Day 1-What 2021 Brought to Compliance


Welcome to a special podcast series on the Compliance Podcast Network, 31 Days to a More Effective Compliance Program. Over these 31 days series in January 2021, I will post a key part a best practices compliance program each day. By the end of January, you will have enough information to create, design or enhancement a compliance program. Each podcast will be short, at 6-8 minutes with three key takeaways that you can implement at little or no cost to help update your compliance program. I hope you will plan to join each day in January for this exploration of best practices in compliance.
2021 was a very significant year for every compliance practitioner and compliance program. While there was a paucity of corporate FCPA enforcement actions, the three enforcement actions were significant with multiple lessons for the compliance professional. In Deutsche Bank, we learned about the costs of a corrupt culture and recidivism, in Amec Foster Wheeler, we saw happens to a company which pays bribes and then tries back out; the criminals they are dealing with have them in an untenable position that they must continue to pay the bribes and how catastrophic failure in pre- and post-acquisition due diligence can lead to massive FCPA violations. Finally, in WPP, we saw how accepted business incentives can become perverse, what happens when you ignore whistleblowers. However, there were two major policy announcements from the Biden Administration which every compliance professional needs to not simply be aware of but study and implement solutions based upon these announcements.
In late October, Deputy Attorney General Lisa O. Monaco gave a Keynote Address at ABA’s 36th National Institute on White Collar Crime (Monaco Speech). The key changes announced in the Monaco Speech were as follows: (1) “today I am directing the department to restore prior guidance making clear that to be eligible for any cooperation credit, companies must provide the department with all non-privileged information about individuals involved in or responsible for the misconduct at issue. To be clear, a company must identify all individuals involved in the misconduct, regardless of their position, status or seniority.” This portends a return to the strictures of the Yates Memo. (2) “The second change I am announcing today deals with the issue of a company’s prior misconduct and how that affects our decisions about the appropriate corporate resolution. (3) The final change I am announcing today deals with the use of corporate monitors.” This final change is a rejection of the strictures laid out in the Benczkowski Memo regarding the DOJ use of corporate monitorships.
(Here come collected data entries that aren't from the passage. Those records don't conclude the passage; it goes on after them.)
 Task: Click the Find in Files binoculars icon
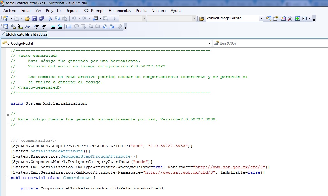(202, 18)
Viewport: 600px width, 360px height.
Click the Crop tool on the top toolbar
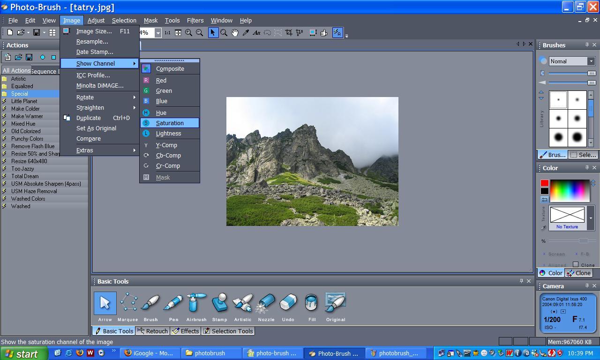pyautogui.click(x=289, y=32)
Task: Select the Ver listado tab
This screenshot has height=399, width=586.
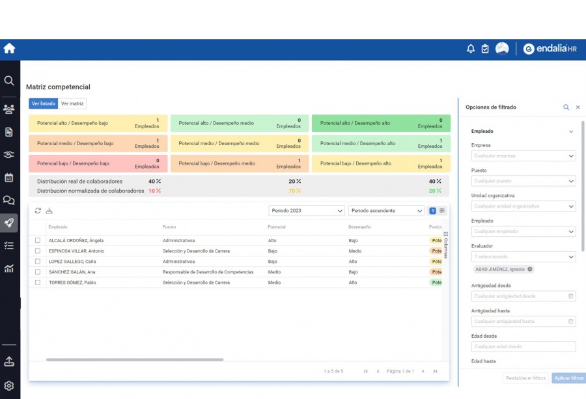Action: tap(44, 103)
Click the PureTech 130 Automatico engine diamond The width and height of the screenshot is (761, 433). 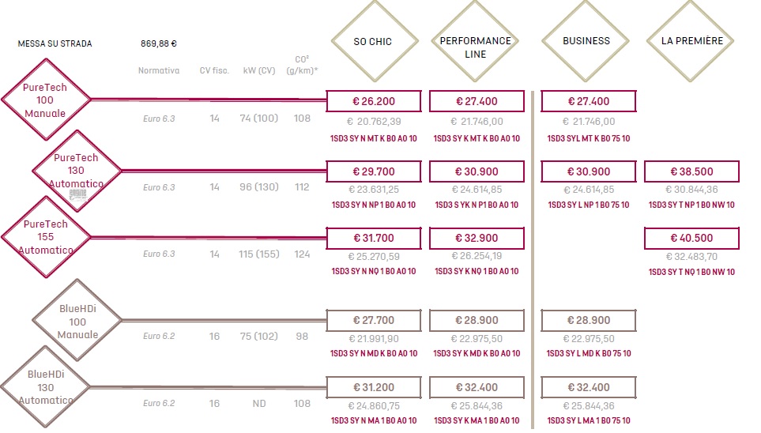[x=77, y=171]
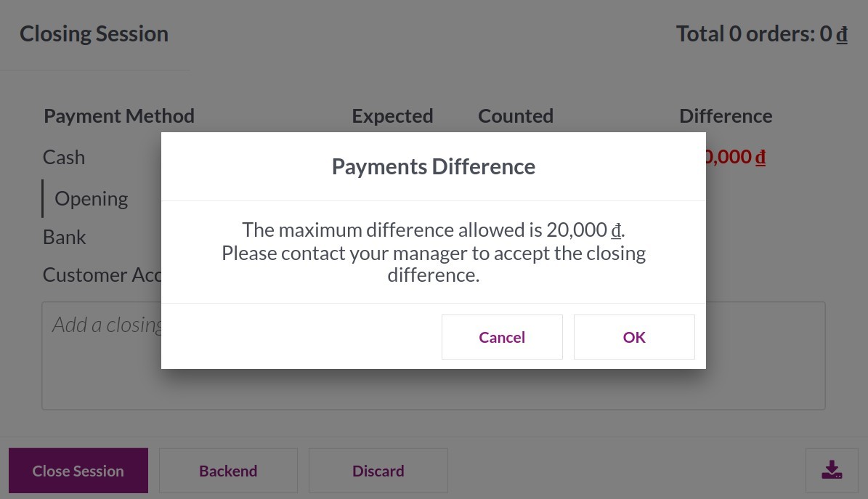Click the Opening sub-entry under Cash
868x499 pixels.
91,198
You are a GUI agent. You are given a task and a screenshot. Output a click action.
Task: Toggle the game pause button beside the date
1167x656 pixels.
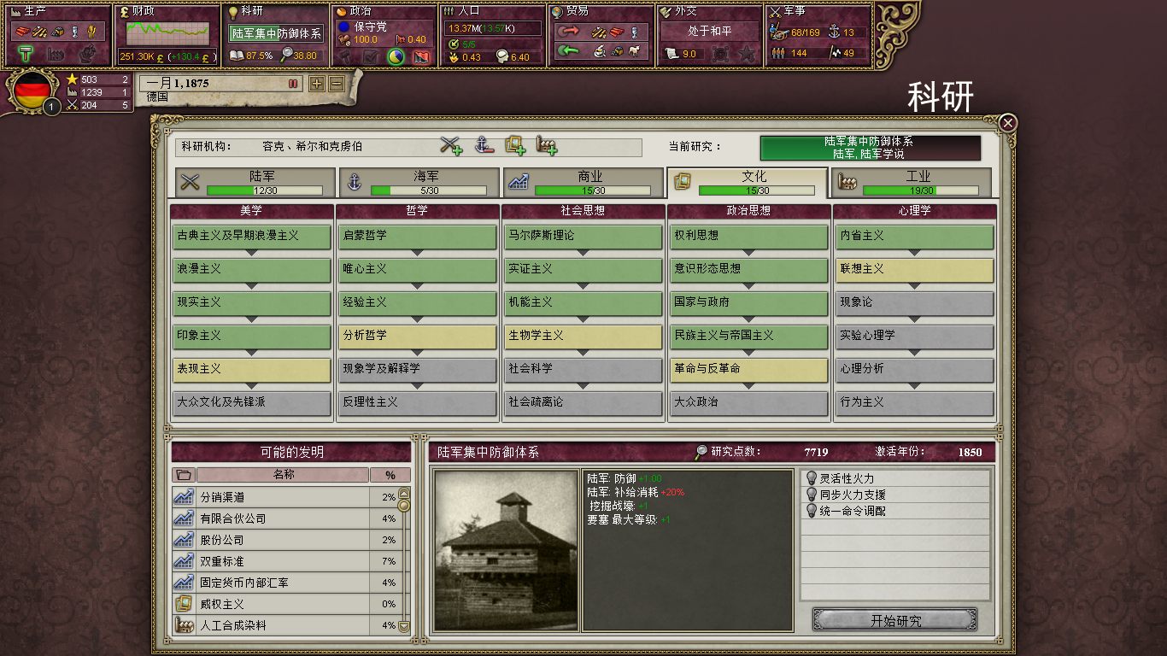pyautogui.click(x=293, y=83)
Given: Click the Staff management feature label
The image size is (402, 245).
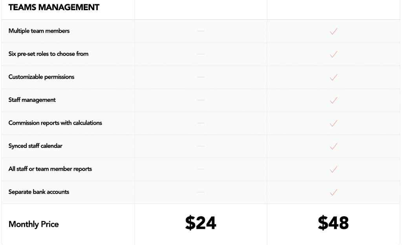Looking at the screenshot, I should [x=32, y=100].
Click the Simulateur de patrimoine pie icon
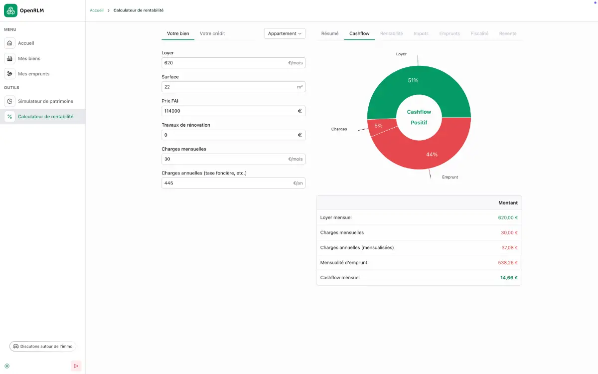Image resolution: width=598 pixels, height=374 pixels. click(x=9, y=101)
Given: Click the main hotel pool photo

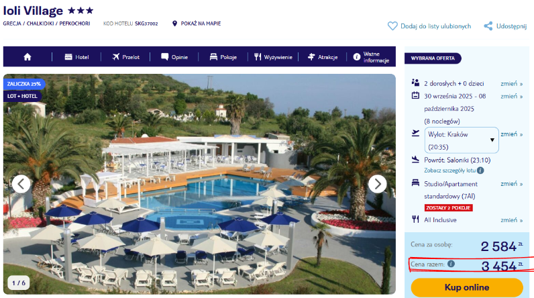Looking at the screenshot, I should (x=199, y=185).
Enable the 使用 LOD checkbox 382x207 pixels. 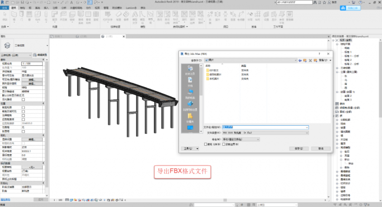206,144
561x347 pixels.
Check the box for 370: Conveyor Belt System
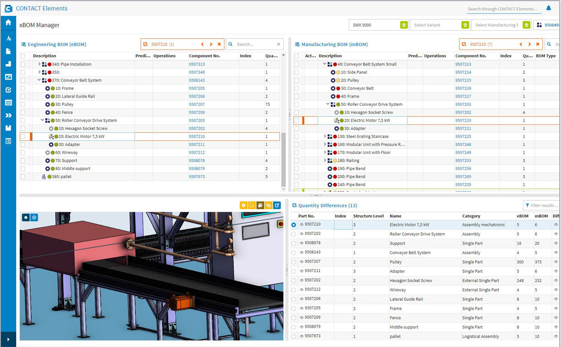pos(23,80)
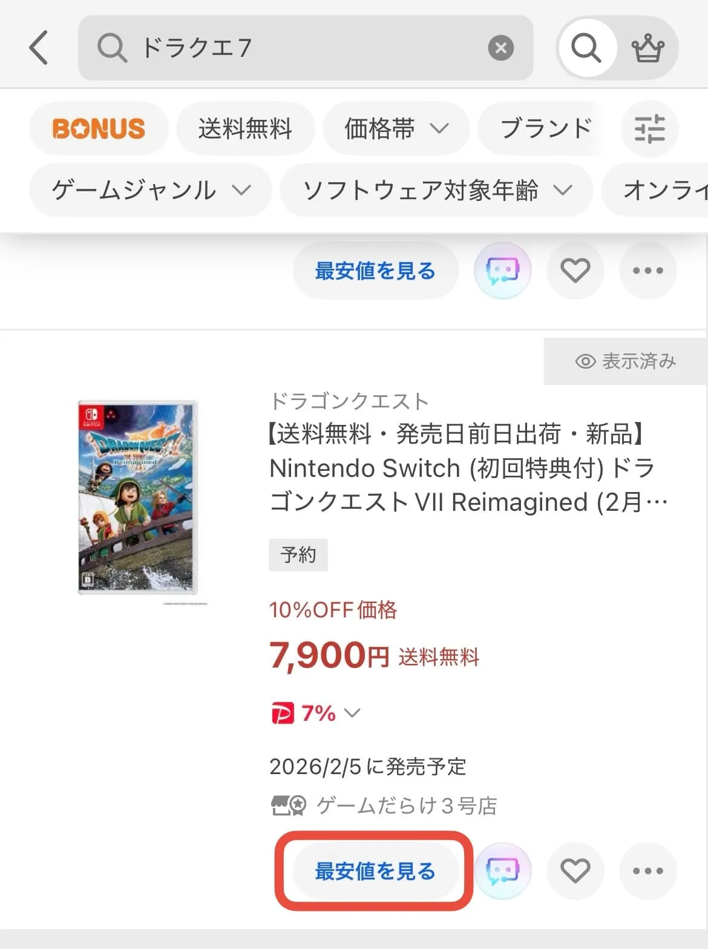Screen dimensions: 708x949
Task: Tap the AI chat icon on Dragon Quest item
Action: [502, 871]
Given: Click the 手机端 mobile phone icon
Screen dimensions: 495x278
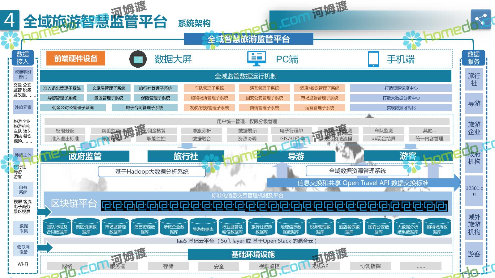Looking at the screenshot, I should (373, 59).
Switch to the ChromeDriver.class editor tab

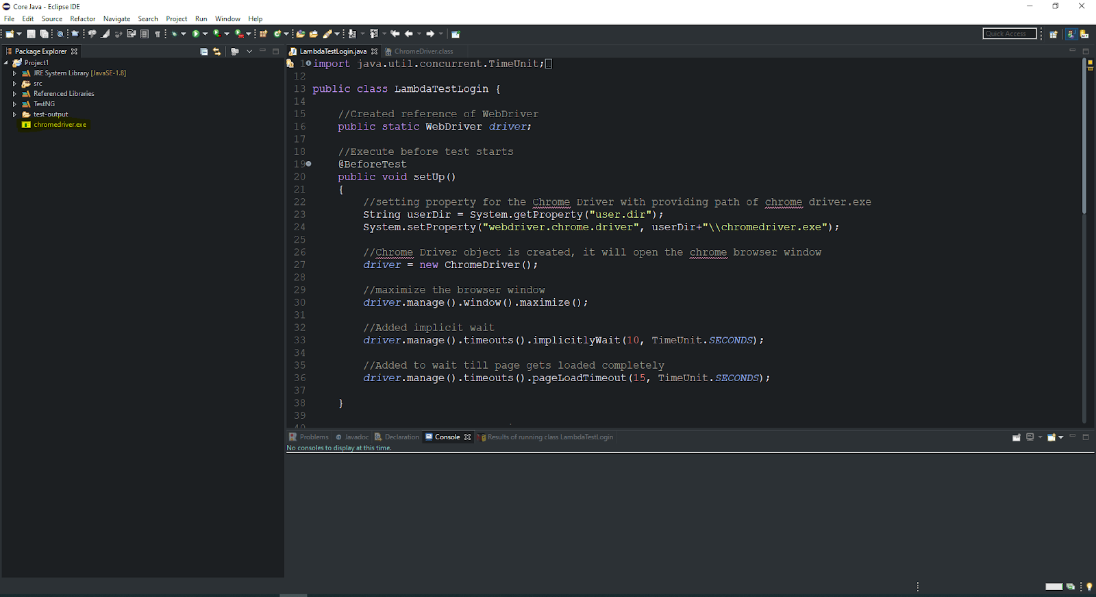click(423, 51)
In November, the Biden Administration released the United States Strategy on Countering Corruption (the “Strategy”); subtitled “Pursuant To The National Security Study Memorandum On Establishing The Fight Against Corruption as a Core United States National Security Interest”; in response to President Biden’s prior declaration of corruption as a national security issue of the United States. While obviously focused on the US government’s role in leading the fight against corruption, the entire document portends a major sea change in the approach of fighting bribery and corruption, literally on a worldwide basis. For this reason alone, it should be studied by all compliance professionals. Obviously, this more holistic approach is most welcomed. Corruption does more than simply steal money from the world economy.
Three key takeaways:

  1. The Biden Administration released its Strategy on Countering Corruption.
  2. Deputy Attorney General Lisa Monaco gave a speech refocusing the DOJ’s efforts on FCPA and other white-collar crime.
  3. Even with a paucity of FCPA enforcement actions, there were multiple lessons for the compliance professional.